Sur le produit : la stratégie
Notre conversation sur le produit continue. “Il manque pour moi deux choses essentielles”, me glisse mon interlocutrice. “En fait, c’est pour moi la frontière entre product « ownering » et product management :
- La stratégie produit : pour moi la référence c’est John Cutler avec par exemple le framework the North Star, t’as peut-être d’autres références ?
- Le marketing et l’analytics, les indicateurs clés”.
Bien, comment démarrer ? Ce ne sont pas des questions faciles que tu poses.
Sur la stratégie
Souvent, très souvent, très très très souvent, le premier pas, mais il est éminemment important, c’est de demander au product owner, ou au product manager, ou au head of product, qu’est-ce qui te fait dire dans les trois ou six mois au sujet de leur produit que ce qu’ils mènent sera un succès ? Que cela aura eu de l’impact ? Ou encore, d’une façon solution focus : nous sommes dans six mois et ils ont le sourire concernant l’impact de leur produit, pourquoi ? Qu’est-ce qui provoque ce sourire ?
Cette approche, cette question, qui semble anodine, est pourtant renversante au sens propre. Quel est le point d’arrivée désiré et non plus le point de départ. On évite ainsi une foultitude de solutions préconstruites basées sur leurs habitudes, ou leurs croyances, ou sur la politique interne (et qui donc poursuivent un autre objectif), et on ramène le sujet à l’essentiel, l’impact.
Impact dans le sens étymologique de rupture : qui a provoqué un changement.
Cette question pose souvent beaucoup de problèmes aux personnes qui doivent y répondre, notamment par manque d’habitude, ou par crainte.
D’une part la réponse n’est valide que si la réponse est circonscrite à un critère de succès, et ne prend pas la forme d’une liste à la Prévert. Car quand on donne une liste sans fin de critères de succès (pour une période de trois mois à six mois) c’est qu’on ne sait pas décrire le succès attendu. Imagine aussi 10 critères de succès ? Comment répondre à des questions clefs dans ton cheminement ? Impossible ou trop long si tant de critères sont en jeu. Et si une liste doit malgré tout être fournie il faut impérativement la prioriser, et ainsi vous ne prenez en compte que le premier point pour les mois à venir (les autres suivront).
D’autre part on attend de véritables critères de succès concrets (et donc mesurables) concernant les produits, et non pas : “nous aurons délivré en temps et en heure” qui ne parle absolument pas de l’impact de leur produit, ou encore “nous aurons délivré les 20 nouvelles fonctionnalités” qui là encore ne dit rien de l’impact de leur produit, sauf qu’il a 20 fonctionnalités en plus et rien ne dit qu’elles soient utiles. La mesure doit être externe au domaine de maitrise des product owner et product manager, elle doit être piochée dans un domaine qu’ils ne maitrisent pas et pour lequel ils souhaitent avoir un impact. Par exemple : “nous augmentons de 3% le taux de transformation d’achat”, ou “les jeunes de moins de 16 ans se mettent à utiliser notre produit”, ou encore : “grâce à la nouvelle version l’usager gagne 1h de manipulations par semaine”, etc.

- **Données fournies**
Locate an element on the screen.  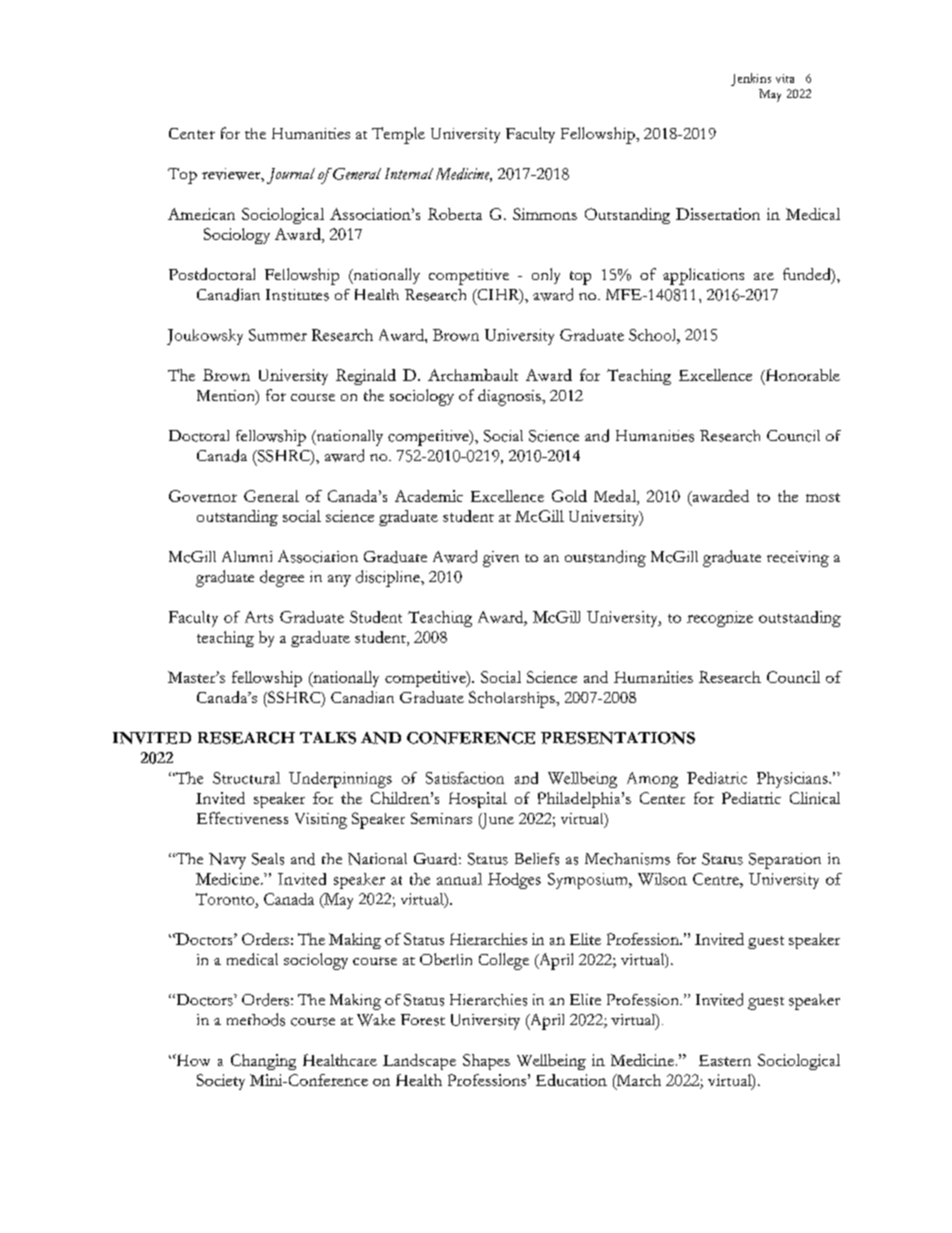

- **Consignes**
1. Indiquez si chacune des affirmations suivantes est conforme au texte sur la stratégie produit, en répondant par oui ou par non et en citant textuellement les mots qui tranchent. (a) Avec dix critères de succès, il devient facile de répondre aux questions clés. (b) La mesure du succès doit relever d’un domaine que le product owner et le product manager ne maîtrisent pas. (c) La formule « nous aurons délivré en temps et en heure » est présentée comme un bon critère de succès.
2. Reproduisez sans rien modifier le passage du texte sur la stratégie produit qui s’ouvre sur les mots « Cette approche, cette » et se clôt sur les mots « à l’essentiel, l’impact. ».

- **Réponses rédigées**
1.
(a) Non : « Impossible ou trop long si tant de critères sont en jeu. »
(b) Oui : « elle doit être piochée dans un domaine qu’ils ne maitrisent pas et pour lequel ils souhaitent avoir un impact »
(c) Non : « qui ne parle absolument pas de l’impact de leur produit »

2.
Cette approche, cette question, qui semble anodine, est pourtant renversante au sens propre. Quel est le point d’arrivée désiré et non plus le point de départ. On évite ainsi une foultitude de solutions préconstruites basées sur leurs habitudes, ou leurs croyances, ou sur la politique interne (et qui donc poursuivent un autre objectif), et on ramène le sujet à l’essentiel, l’impact.